This is an automated email from the ASF dual-hosted git repository.
jonkeane pushed a commit to branch master
in repository https://gitbox.apache.org/repos/asf/arrow.git
The following commit(s) were added to refs/heads/master by this push:
new 5845556 ARROW-14226: [R] Handle n_distinct() (and others) with args
!= 1
5845556 is described below
commit 58455564fbcf67219947a3b0a9806e11c54c7318
Author: Neal Richardson <[email protected]>
AuthorDate: Thu Oct 14 15:07:46 2021 -0500
ARROW-14226: [R] Handle n_distinct() (and others) with args != 1
Turns out that we had a bunch of other aggregation functions that needed
the same validation
Closes #11407 from nealrichardson/n-distinct-args
Authored-by: Neal Richardson <[email protected]>
Signed-off-by: Jonathan Keane <[email protected]>
---
r/R/dplyr-functions.R | 37 +++++++++++-----------
r/tests/testthat/test-dplyr-summarize.R | 54 +++++++++++++++++++++++++++++++++
2 files changed, 73 insertions(+), 18 deletions(-)
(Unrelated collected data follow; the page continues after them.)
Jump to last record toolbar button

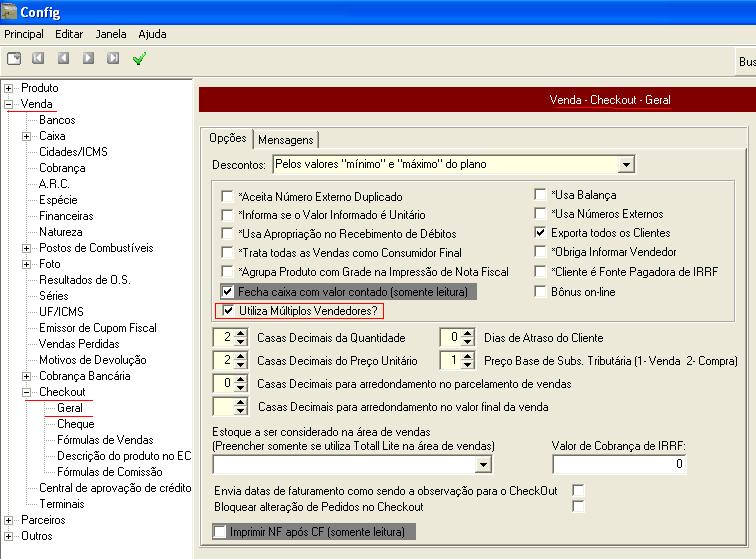click(x=113, y=59)
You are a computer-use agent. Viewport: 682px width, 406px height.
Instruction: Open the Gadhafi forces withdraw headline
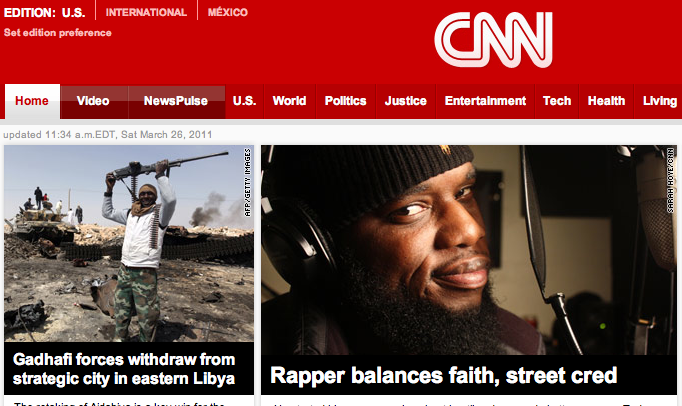124,369
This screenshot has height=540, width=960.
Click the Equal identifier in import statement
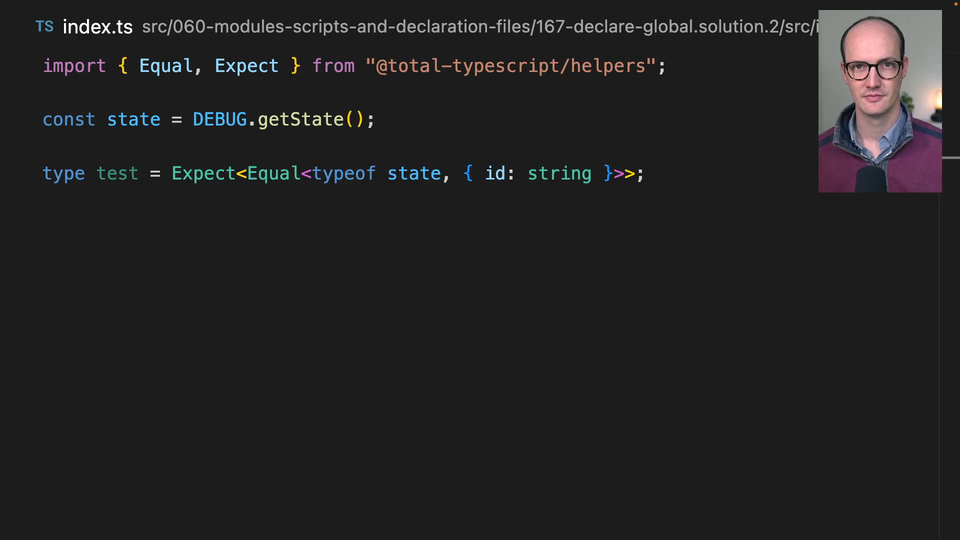point(165,66)
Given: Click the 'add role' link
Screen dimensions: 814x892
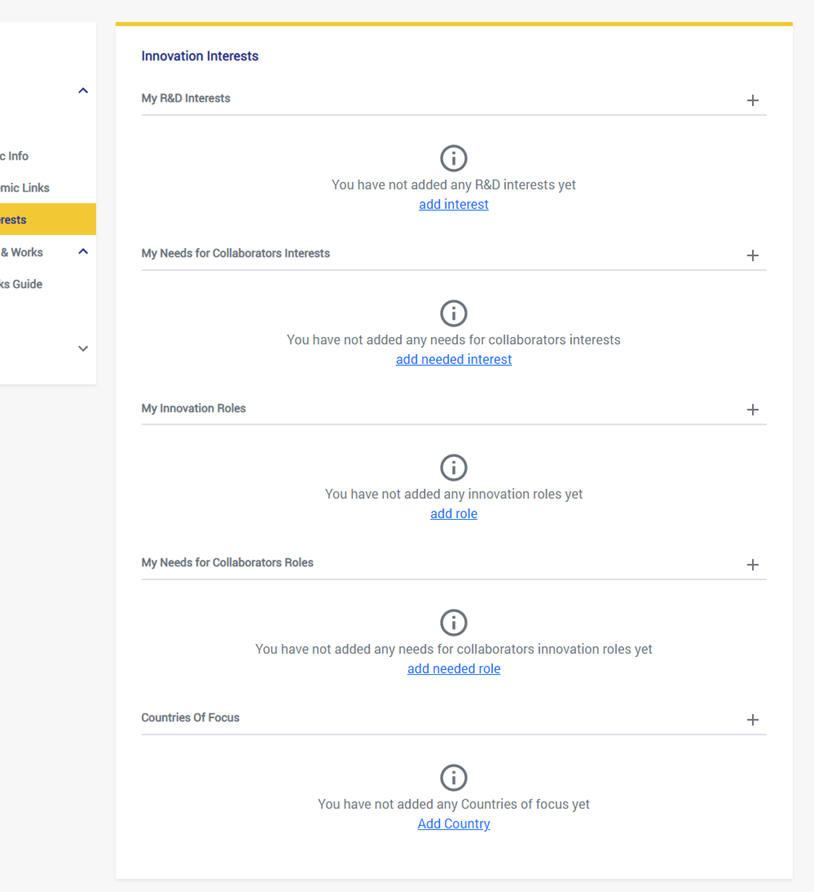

diff --git a/r/R/dplyr-functions.R b/r/R/dplyr-functions.R
index d10132e..1d68092 100644
--- a/r/R/dplyr-functions.R
+++ b/r/R/dplyr-functions.R
@@ -941,24 +941,24 @@ nse_funcs$case_when <- function(...) {
# So to see a list of available hash aggregation functions,
# you can use list_compute_functions("^hash_")
agg_funcs <- list()
-agg_funcs$sum <- function(x, na.rm = FALSE) {
+agg_funcs$sum <- function(..., na.rm = FALSE) {
list(
fun = "sum",
- data = x,
+ data = ensure_one_arg(list2(...), "sum"),
options = list(skip_nulls = na.rm, min_count = 0L)
)
}
-agg_funcs$any <- function(x, na.rm = FALSE) {
+agg_funcs$any <- function(..., na.rm = FALSE) {
list(
fun = "any",
- data = x,
+ data = ensure_one_arg(list2(...), "any"),
options = list(skip_nulls = na.rm, min_count = 0L)
)
}
-agg_funcs$all <- function(x, na.rm = FALSE) {
+agg_funcs$all <- function(..., na.rm = FALSE) {
list(
fun = "all",
- data = x,
+ data = ensure_one_arg(list2(...), "all"),
options = list(skip_nulls = na.rm, min_count = 0L)
)
}
@@ -1014,10 +1014,10 @@ agg_funcs$median <- function(x, na.rm = FALSE) {
options = list(skip_nulls = na.rm)
)
}
-agg_funcs$n_distinct <- function(x, na.rm = FALSE) {
+agg_funcs$n_distinct <- function(..., na.rm = FALSE) {
list(
fun = "count_distinct",
- data = x,
+ data = ensure_one_arg(list2(...), "n_distinct"),
options = list(na.rm = na.rm)
)
}
@@ -1029,28 +1029,29 @@ agg_funcs$n <- function() {
)
}
agg_funcs$min <- function(..., na.rm = FALSE) {
- args <- list2(...)
- if (length(args) > 1) {
- arrow_not_supported("Multiple arguments to min()")
- }
list(
fun = "min",
- data = args[[1]],
+ data = ensure_one_arg(list2(...), "min"),
options = list(skip_nulls = na.rm, min_count = 0L)
)
}
agg_funcs$max <- function(..., na.rm = FALSE) {
- args <- list2(...)
- if (length(args) > 1) {
- arrow_not_supported("Multiple arguments to max()")
- }
list(
fun = "max",
- data = args[[1]],
+ data = ensure_one_arg(list2(...), "max"),
options = list(skip_nulls = na.rm, min_count = 0L)
)
}
+ensure_one_arg <- function(args, fun) {
+ if (length(args) == 0) {
+ arrow_not_supported(paste0(fun, "() with 0 arguments"))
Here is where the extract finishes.